On READ_ONCE and Compiler Opts

Version History
Date Description
Apr 13, 2020 Initial Version

I decide to write this blog after I once again got tricked by GCC optimizations. I was designing a simple single-producer-single-consumer ring buffer. Since there is a small time gap between slot-being-allocated and slot-being-usable (i.e., data filled), the producer will set a non-atomic flag once the data is filled thus usable. The consumer, running on a seperate CPU, will repeatly checking the usable flag after it has grabbed the slot.

Simple, right? Yet I ran into a lot random stuck during testing. I didn’t even check the ring buffer design as I was so confident.

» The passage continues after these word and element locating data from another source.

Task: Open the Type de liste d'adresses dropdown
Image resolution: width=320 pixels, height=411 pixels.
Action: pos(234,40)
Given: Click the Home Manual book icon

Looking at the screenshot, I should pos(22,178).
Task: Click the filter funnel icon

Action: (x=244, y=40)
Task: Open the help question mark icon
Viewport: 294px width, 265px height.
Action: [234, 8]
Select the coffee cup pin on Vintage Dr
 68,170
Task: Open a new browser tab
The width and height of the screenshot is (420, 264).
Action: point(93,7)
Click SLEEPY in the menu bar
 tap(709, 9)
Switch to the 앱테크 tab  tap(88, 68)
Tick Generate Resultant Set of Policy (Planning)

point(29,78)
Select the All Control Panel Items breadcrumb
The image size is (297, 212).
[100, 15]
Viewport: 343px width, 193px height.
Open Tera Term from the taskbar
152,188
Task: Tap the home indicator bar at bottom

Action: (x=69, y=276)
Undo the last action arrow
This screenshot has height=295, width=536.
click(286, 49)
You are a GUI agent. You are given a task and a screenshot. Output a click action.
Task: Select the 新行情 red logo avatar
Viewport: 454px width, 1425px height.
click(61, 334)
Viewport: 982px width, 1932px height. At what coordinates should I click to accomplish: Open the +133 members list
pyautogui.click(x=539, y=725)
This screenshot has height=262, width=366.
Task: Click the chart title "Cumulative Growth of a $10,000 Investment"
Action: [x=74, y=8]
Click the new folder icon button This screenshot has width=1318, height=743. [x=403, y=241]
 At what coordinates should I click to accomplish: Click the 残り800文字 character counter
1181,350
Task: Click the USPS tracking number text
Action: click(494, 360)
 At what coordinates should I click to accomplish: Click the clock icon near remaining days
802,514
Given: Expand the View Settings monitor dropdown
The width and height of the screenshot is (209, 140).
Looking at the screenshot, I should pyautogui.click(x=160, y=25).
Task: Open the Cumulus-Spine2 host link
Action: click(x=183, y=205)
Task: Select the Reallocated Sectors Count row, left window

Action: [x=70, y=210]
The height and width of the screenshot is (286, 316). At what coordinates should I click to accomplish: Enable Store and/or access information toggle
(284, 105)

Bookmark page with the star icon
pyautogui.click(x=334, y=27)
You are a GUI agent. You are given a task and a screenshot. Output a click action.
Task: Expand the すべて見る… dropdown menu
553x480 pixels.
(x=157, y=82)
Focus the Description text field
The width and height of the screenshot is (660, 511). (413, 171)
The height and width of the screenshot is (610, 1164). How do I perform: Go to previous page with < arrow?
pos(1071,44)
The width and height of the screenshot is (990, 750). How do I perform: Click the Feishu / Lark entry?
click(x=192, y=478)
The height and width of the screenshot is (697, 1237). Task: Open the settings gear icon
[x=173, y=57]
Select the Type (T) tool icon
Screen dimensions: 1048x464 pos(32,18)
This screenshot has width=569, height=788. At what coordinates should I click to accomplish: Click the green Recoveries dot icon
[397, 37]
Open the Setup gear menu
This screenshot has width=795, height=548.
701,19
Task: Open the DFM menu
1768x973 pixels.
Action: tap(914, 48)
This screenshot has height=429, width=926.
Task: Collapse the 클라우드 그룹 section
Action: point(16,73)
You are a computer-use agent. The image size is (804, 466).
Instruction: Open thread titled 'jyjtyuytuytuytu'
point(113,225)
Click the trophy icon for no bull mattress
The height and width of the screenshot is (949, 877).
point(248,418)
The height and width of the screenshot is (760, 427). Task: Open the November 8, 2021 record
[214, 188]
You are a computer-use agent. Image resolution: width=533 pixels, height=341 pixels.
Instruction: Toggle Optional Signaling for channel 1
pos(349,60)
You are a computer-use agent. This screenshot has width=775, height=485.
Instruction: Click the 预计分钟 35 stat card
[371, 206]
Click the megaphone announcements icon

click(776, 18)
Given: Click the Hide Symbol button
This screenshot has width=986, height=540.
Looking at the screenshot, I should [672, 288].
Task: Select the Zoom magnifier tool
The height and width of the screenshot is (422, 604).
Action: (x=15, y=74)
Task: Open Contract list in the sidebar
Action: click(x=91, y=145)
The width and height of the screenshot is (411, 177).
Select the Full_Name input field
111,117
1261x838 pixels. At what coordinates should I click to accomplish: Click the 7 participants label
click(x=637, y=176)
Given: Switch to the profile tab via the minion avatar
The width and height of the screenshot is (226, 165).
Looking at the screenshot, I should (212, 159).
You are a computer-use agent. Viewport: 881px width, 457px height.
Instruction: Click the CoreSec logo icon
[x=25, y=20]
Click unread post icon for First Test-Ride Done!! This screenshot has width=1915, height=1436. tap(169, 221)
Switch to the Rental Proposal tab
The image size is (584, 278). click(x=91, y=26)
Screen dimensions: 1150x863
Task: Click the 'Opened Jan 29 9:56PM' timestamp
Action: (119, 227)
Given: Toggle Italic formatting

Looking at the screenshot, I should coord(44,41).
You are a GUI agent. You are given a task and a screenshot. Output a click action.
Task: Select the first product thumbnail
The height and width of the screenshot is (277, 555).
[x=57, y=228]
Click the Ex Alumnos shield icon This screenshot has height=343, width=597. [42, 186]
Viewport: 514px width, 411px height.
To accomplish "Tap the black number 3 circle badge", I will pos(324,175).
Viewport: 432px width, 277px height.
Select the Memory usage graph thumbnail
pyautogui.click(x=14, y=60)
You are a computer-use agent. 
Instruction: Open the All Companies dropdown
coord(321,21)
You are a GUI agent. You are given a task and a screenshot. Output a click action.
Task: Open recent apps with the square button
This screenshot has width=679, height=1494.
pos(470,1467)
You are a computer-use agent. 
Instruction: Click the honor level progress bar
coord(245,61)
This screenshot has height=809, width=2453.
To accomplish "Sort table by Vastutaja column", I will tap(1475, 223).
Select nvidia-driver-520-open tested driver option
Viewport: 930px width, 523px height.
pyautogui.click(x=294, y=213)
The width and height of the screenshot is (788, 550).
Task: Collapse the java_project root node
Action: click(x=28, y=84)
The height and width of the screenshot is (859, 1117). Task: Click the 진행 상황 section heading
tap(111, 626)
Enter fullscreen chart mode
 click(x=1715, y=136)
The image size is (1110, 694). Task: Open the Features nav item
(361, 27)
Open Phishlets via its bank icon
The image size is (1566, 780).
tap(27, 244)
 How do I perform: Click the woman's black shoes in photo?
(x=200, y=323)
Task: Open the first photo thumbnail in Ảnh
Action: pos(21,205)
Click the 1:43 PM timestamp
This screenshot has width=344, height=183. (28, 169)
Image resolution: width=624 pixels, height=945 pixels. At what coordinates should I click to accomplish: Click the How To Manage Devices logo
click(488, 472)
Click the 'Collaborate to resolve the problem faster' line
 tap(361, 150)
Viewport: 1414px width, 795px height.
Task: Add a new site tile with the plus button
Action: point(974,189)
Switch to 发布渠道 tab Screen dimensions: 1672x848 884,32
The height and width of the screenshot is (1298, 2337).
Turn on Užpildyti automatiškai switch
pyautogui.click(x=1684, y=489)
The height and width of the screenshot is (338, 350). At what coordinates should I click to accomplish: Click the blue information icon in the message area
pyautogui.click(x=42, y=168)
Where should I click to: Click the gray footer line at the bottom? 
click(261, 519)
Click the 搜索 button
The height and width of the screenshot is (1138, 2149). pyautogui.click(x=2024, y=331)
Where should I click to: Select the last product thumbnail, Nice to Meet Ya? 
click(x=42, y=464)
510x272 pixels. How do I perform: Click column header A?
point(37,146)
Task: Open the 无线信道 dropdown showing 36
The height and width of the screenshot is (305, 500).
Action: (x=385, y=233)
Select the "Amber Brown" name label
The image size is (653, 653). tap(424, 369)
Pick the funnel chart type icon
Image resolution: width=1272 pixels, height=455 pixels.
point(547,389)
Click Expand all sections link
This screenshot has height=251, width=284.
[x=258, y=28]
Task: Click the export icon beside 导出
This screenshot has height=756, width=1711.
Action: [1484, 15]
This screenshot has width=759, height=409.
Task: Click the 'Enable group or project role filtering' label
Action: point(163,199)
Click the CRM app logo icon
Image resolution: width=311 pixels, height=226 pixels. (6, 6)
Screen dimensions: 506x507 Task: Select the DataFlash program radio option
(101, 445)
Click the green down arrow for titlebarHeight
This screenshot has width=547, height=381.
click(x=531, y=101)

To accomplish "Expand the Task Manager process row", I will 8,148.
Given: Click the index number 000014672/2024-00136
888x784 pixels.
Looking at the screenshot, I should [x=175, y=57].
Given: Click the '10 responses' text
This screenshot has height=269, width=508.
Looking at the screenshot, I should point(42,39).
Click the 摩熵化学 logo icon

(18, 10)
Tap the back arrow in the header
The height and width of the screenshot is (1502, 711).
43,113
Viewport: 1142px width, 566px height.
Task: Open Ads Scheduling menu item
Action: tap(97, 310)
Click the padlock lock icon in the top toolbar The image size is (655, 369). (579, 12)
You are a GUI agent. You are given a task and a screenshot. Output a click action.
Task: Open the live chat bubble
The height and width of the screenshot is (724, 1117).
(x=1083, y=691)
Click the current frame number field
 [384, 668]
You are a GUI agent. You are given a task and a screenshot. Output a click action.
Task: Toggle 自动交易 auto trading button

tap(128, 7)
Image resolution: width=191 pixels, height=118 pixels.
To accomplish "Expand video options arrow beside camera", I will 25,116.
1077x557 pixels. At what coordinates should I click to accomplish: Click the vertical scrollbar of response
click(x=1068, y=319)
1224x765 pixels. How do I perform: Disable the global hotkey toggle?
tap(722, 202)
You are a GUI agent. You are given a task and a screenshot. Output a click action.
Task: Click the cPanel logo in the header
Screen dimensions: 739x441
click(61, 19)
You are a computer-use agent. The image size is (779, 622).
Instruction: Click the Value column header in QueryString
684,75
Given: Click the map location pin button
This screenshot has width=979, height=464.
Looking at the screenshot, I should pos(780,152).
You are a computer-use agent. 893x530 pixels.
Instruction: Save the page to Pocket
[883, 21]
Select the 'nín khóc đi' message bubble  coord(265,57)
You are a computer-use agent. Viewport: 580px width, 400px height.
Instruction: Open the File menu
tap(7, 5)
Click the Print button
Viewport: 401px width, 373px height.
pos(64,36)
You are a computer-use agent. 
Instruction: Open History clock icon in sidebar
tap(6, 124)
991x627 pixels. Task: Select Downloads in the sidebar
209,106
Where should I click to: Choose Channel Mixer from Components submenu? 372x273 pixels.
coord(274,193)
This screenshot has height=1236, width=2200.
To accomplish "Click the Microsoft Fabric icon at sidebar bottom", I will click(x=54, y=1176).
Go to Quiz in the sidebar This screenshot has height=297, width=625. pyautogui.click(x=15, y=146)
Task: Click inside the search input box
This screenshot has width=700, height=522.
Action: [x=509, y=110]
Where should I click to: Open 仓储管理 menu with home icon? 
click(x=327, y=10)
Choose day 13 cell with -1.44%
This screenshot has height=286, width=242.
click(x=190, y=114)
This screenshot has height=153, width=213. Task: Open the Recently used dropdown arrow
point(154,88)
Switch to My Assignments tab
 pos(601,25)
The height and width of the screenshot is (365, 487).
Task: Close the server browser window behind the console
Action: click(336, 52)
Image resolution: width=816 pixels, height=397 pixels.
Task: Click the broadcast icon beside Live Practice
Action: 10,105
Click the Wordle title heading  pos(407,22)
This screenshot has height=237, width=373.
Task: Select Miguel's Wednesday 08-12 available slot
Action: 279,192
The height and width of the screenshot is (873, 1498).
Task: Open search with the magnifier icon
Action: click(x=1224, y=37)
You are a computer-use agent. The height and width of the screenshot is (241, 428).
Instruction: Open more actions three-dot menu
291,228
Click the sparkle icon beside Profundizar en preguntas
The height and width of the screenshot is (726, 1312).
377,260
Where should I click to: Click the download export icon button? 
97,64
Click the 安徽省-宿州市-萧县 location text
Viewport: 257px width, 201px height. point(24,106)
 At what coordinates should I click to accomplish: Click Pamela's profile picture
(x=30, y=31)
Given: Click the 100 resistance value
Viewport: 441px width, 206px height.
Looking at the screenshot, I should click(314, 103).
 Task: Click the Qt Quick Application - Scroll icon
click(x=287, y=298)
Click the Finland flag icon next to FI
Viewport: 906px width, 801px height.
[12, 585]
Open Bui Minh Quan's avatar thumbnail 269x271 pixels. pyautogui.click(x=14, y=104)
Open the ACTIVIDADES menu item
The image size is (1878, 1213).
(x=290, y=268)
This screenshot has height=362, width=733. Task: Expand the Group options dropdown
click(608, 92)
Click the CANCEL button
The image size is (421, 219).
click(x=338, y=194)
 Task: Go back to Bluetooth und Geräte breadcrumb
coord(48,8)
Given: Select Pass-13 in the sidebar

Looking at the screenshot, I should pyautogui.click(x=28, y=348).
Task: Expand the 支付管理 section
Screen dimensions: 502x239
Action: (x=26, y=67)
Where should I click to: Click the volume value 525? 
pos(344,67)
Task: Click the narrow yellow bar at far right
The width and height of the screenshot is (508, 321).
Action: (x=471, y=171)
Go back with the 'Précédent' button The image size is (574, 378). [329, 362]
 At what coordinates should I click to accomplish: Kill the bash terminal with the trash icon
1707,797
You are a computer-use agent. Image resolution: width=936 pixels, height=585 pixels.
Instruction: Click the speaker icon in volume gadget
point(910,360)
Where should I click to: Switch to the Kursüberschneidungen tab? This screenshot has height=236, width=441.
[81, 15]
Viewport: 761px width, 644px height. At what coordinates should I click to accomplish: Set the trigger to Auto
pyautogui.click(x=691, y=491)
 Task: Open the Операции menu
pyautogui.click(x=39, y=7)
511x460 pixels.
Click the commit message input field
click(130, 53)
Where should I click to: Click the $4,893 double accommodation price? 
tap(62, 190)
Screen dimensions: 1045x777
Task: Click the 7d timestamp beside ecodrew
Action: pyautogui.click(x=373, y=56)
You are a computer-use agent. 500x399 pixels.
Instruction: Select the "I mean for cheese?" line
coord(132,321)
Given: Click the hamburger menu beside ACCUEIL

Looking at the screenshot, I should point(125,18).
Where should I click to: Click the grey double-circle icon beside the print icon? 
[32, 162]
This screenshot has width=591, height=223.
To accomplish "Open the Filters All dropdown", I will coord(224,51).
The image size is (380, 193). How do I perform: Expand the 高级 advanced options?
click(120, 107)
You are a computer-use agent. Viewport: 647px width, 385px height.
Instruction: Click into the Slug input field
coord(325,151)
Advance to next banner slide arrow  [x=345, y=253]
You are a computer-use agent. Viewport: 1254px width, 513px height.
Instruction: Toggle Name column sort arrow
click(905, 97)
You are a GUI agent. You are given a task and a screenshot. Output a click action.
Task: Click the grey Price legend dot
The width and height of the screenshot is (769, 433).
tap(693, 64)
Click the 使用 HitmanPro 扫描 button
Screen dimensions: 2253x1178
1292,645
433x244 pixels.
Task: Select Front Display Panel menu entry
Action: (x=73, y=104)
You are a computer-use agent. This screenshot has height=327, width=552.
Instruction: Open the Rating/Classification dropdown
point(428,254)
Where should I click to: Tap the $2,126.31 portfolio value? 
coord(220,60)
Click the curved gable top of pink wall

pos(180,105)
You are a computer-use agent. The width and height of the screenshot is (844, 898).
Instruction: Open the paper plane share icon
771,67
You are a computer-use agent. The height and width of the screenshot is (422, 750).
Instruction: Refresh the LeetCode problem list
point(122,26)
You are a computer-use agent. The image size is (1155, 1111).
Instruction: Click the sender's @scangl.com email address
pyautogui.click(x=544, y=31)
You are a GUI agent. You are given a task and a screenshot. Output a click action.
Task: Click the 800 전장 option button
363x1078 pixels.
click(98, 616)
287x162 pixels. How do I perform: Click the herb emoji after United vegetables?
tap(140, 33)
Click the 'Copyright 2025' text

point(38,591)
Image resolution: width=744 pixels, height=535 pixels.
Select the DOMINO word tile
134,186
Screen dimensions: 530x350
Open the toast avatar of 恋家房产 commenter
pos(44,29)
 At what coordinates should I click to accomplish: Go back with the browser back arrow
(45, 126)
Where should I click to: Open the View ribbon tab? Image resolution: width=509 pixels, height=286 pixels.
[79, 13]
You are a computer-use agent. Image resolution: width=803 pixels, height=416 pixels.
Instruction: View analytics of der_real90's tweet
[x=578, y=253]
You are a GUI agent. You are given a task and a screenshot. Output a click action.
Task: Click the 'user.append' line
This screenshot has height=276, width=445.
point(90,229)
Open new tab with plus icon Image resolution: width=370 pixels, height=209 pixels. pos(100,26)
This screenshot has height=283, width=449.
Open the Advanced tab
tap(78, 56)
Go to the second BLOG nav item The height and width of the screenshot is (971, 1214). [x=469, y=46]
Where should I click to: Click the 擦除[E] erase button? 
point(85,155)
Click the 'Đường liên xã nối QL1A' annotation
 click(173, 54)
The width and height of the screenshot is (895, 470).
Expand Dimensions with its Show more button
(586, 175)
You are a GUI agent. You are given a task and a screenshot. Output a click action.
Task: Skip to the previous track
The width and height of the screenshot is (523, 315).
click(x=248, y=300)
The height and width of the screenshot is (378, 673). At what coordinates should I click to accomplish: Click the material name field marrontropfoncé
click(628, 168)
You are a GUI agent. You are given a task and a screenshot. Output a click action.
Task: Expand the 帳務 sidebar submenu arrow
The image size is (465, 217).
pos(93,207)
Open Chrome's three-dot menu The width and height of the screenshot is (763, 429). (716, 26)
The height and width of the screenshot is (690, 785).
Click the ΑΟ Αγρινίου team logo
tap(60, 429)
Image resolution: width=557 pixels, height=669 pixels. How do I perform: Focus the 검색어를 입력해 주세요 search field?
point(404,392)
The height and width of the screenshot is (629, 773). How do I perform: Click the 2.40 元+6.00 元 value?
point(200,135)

There was no timeout checking either. After some digging, I realized I missed using READ_ONCE when consumer thread is polling for the usable flag.

Yeah, once again, gcc -O2 tricked me: it will optmize away repeated memory accesses if it thinks the accessed variable/data is thread-local. For instance, the following code snippet shows how gcc -O2 removes the memory access part. Without -O2, a simple assembly loop is generated. With -O2, gcc generates a deadlock itself.

          Original C                        Assembly                 Assembly
                                            (gcc -S)               (gcc -S -O2)
int x;                           |                            |
                                 | .L2:                       | .L2:
/* Spin until x becomes true */  |     movl    x(%rip), %eax  |     jmp .L2
void wait_for_x(void)            |     cmpl    $1, %eax       |
{                                |     je      .L2            |
        while (x == 1)           |                            |
                ;                |                            |
}                                |                            |

Why this is happening? Because gcc thinks vairable x is thread-local and will not be accessed by multiple threads at the same time. Thus gcc thinks the above while (x == 1) ; check will never break, so generating an assembly deadlock jmp loop.

Why does this matter? Assume x is a shared variable. In the following code snippet, there are two threads, A and B. Thread A wait until B change x to 1. If we compile with -O2, thread A will deadlock. And this was my bug above.

int x; /* a global shared variable*/

           Thread A                         Thread B

/* Spin until x becomes true */  |   /* Set x at some point */
void wait_for_x(void)            |   x = 1;
{                                | 
        while (x == 1)           | 
                ;                | 
}                                | 

The common approach, is to add volatile modifier, to explicitly express the concurrency issue. But volatile is considered harmful by linux kernel, and I agree with it.

I generally use READ_ONCE, WRITE_ONCE, ACCESS_ONCE macros. They “tell” gcc that the particualr variable is a shared global variable, thus for each time a C statment is running, the variable should be accessed once and exactly once. The fix for above case is: while (READ_ONCE(x == 1)) ;.

I will not go into details about why and how those macros are implemented. For more information, refers to source code, ktsan wiki.

Hope you enjoyed this simple bug-documentation blog.